Дымов говорил, все более оживляясь:

— Все это надо было восстанавливать, Федор Тихонович! И не только восстанавливать! Надо было строить новое. — Он подошел к открытому окну, у которого столпилась группа ребятишек, и рассеянно погладил одного из них по голове. — Надо было и такие заводы строить, которые дали бы деревне машины и тракторы. Есть теперь у нас такие заводы! И с каждым годом будет все больше и больше! И вот теперь настал час объединить мелкие, разрозненные крестьянские хозяйства в колхозы!

— Вот и я говорю… — начала было Ксения, но муж сердито оборвал ее.

— Разрешите мне вопросик, товарищ Дымов, — вдруг сказал Кулуканов.

— Да.

— Колхоз — это, конечно, дело очень даже хорошее, — неторопливо и певуче говорил Кулуканов. — Но вот есть статейка товарища Сталина насчет добровольности, чтобы перегибов не было…

Иванов перебил:

— А меня, Арсений Игнатьевич, силой в колхоз никто и не загоняет.

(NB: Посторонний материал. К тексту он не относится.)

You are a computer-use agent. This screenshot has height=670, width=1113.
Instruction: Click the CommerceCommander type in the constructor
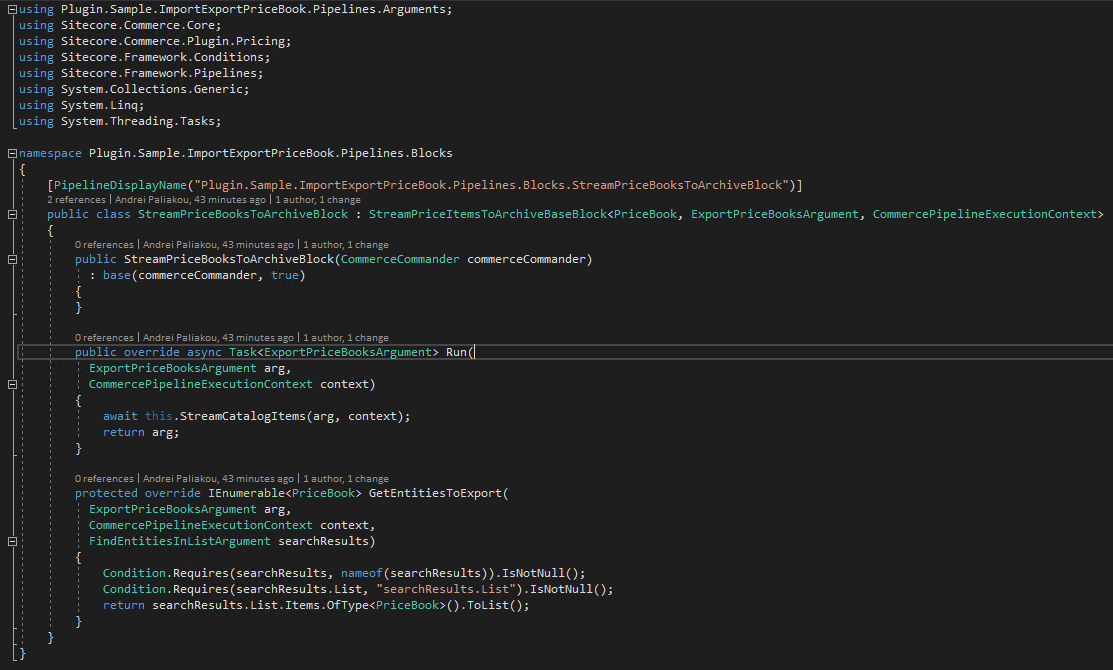(x=400, y=260)
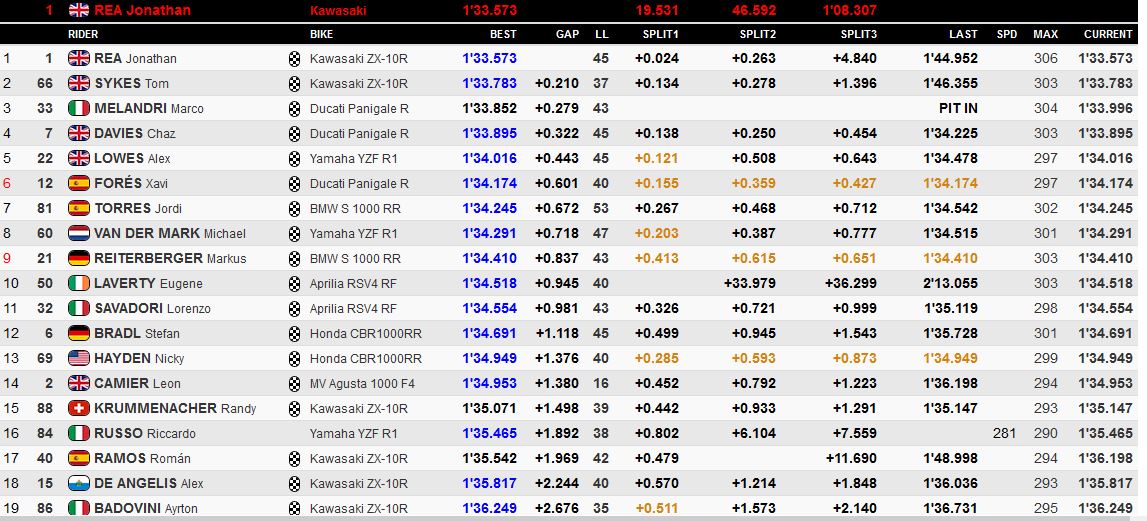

— Совершенно правильно, Федор Тихонович! — Дымов задумчиво поглаживал через окно застенчиво ухмылявшегося мальчика. — Мы действуем не принуждением. Сами вы скоро поймете, какая это силища — коллективное хозяйство! Разве на мелких наших делянках, товарищи, передовую технику применишь? А как разойдутся тракторы на колхозных землях — какие хлеба зашумят! — Дымов посмотрел на детей и тепло улыбнулся: — Вот у кого замечательное будущее!

Иванов вздохнул.

— Машины да тракторы — оно вроде бы и неплохо, только не для наших мест. У нас ведь так: выйдет мужик пахать, обопрется на соху, глядь — пень, перенесет через пень соху — снова пень! Покуда полоску пройдет, рубаха до хребта прилипнет и лошадь мокрые бока раздувает! Где ж по нашим пням машинам ходить?